Experimental and numerical investigations on the melting behavior of Fe3O4 nanoparticles composited paraffin wax in a cubic cavity under a magnetic-field

Abstract

The magnetic field application provides a method of active regulation for passive phase change. Nonetheless, the effects and mechanisms of the uniform magnetic field on phase change are still relatively limited. This study describes the effects of magnetic field and phase change based on the thermomagnetic convection model and the enthalpy-porosity method. The phase change nanocomposites are prepared by adding paramagnetic Fe3O4 nanoparticles into paraffin, and their properties were measured. The accuracy of the numerical model is verified by observing the phase interface development and temperature distribution. Subsequently, the effect and mechanism of dimensionless magnetic induction, nanoparticle concentration, magnetic Rayleigh number and magnetic field direction on the melting performance are numerically investigated. The results show that the positive magnetic field has a significant inhibitory effect on melting.
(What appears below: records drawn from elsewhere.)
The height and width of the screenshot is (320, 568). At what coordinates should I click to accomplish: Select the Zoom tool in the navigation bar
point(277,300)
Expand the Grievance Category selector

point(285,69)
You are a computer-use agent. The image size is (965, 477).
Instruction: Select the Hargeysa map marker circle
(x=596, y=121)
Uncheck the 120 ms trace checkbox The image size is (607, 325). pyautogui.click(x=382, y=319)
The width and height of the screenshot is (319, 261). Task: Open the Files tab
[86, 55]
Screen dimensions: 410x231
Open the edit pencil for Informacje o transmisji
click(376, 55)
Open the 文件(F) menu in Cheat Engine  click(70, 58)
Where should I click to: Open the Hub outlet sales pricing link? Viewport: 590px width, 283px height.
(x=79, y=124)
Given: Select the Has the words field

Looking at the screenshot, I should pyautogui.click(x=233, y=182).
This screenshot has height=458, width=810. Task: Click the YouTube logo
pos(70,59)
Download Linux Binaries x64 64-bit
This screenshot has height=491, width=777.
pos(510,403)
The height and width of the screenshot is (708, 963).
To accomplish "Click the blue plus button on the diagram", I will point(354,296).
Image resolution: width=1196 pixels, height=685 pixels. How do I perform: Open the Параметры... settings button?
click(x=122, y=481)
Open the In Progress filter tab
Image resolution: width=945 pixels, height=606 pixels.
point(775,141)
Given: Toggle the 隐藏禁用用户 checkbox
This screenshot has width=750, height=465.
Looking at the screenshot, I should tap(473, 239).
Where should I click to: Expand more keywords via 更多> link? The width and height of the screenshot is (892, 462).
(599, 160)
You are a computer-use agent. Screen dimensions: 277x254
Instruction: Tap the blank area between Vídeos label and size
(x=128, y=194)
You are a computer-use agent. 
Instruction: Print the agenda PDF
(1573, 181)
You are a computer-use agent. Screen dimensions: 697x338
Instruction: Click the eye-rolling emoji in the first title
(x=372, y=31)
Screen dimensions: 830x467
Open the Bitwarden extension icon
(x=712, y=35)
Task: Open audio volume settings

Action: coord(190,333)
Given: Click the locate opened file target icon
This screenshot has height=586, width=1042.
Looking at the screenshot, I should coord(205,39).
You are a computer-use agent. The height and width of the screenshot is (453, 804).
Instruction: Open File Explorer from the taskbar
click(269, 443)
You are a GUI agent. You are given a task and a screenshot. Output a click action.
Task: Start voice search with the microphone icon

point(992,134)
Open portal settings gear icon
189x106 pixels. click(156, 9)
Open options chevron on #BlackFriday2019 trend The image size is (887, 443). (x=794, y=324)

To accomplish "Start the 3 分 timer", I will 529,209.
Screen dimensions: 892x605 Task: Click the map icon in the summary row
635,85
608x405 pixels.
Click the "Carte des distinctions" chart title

The liquid fraction and stored energy in the melting have the most significant decrease of 10.54% and 68.6%, respectively. Meanwhile, the positive magnetic field suppression effect on melting increases with the magnetic Rayleigh number. In contrast, the negative magnetic field promotes global melting, which leads to the largest increase of 12.01% and 33.94% in the liquid phase fraction and stored energy under different magnetic Rayleigh numbers, respectively. In essence, the mechanism of magnetic field-regulated melting originates from the different motions of Fe3O4 nanoparticles in the liquid phase of phase change nanocomposites.